At a trial on August 9, Gu admitted to poisoning the businessman, Neil Heywood, in November, and alleged that a business dispute between them led him to threaten her son, Bo Guagua, according to official accounts published by state media.

“We respect the court’s decision,” said He Zhengsheng, a lawyer for the Heywood family. He and another witness to the hearing – which was barred to all but a few journalists from official Chinese media – revealed the verdict to throngs of reporters waiting outside the court in eastern Hefei city.

They both also said Zhang Xiaojun, an aide to the Bo household, was sentenced to nine years in prison for acting as an accomplice to the poisoning of Heywood.

Gu’s sentencing could be a prelude to formal punishment of Bo Xilai, a brashly ambitious politician under investigation for alleged violations of party discipline — an accusation that covers corruption, abuse of power and other misdeeds. After the party leadership decides on those allegations, Bo Xilai could also face criminal charges related to the murder case.

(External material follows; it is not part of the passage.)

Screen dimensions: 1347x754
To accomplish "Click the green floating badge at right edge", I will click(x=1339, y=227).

Bo’s hopes for securing a spot in China’s next top leadership unraveled after his former police chief, Wang Lijun, fled to a U.S. consulate in early February for about 24 hours and exposed the murder allegations.

Bo, the son of a revolutionary, ran the southwestern city of Chongqing where Heywood was killed. Bo was seen as competing for a place in the Politburo Standing Committee, the body at the pinnacle of power in China, at a once-in-a-decade leadership transition later this year.

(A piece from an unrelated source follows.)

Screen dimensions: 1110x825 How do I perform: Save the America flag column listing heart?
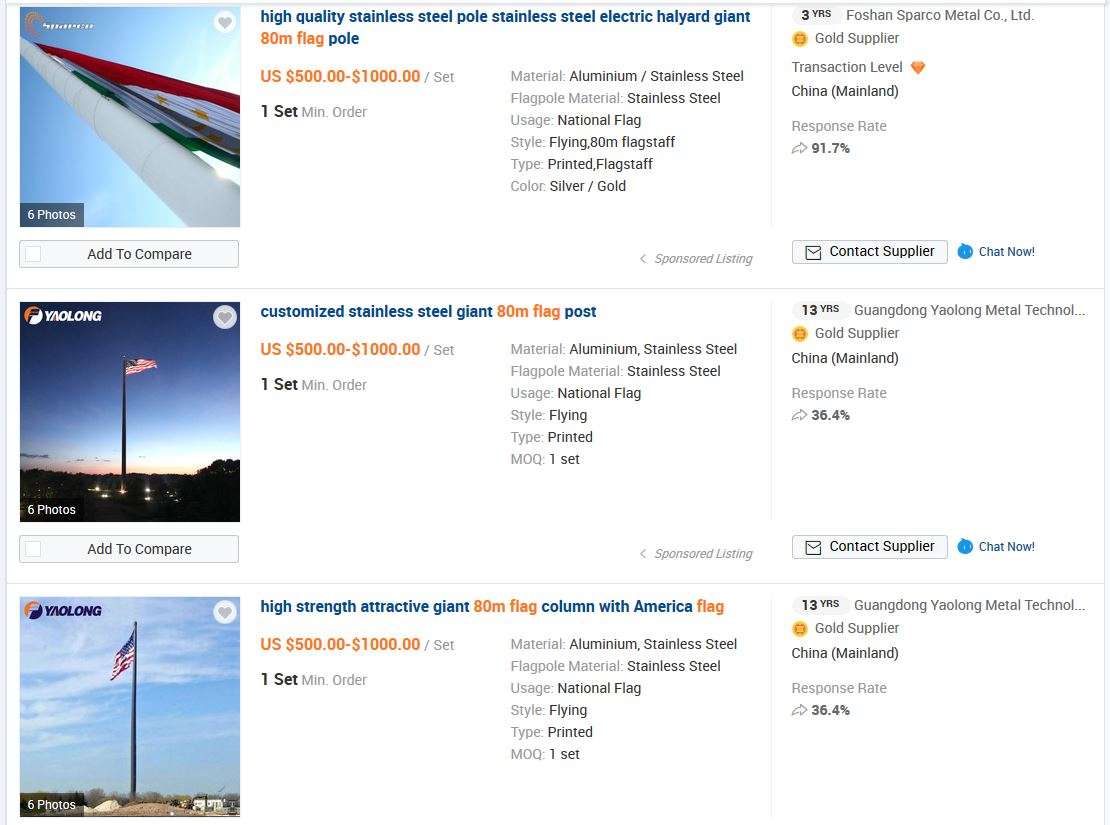click(x=225, y=612)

His downfall has stirred more division than that of any other leader for over two decades. To leftist supporters, Bo was a charismatic rallying figure for efforts to reimpose party control over dizzying, unequal market-led growth.

But he made powerful enemies among those who saw him as an opportunist who wanted to impose his policies on the country.

Bo was sacked as Chongqing boss in March and Gu was publicly accused of the murder in April, when Bo was suspended from the Politburo, a 25-member elite council that ranks below the Standing Committee. He has yet to be expelled from that council.

Four Chinese policemen have also admitted to charges that they sought to protect Gu from investigation — a development that could also prove dangerous for Bo.

Police sources in Chongqing have said Bo tried to shut down the investigation into his wife after being told she was a suspect. Bo has not been seen in public since March, when he gave a combative defense of his policies and family at a news conference during China’s annual parliament session.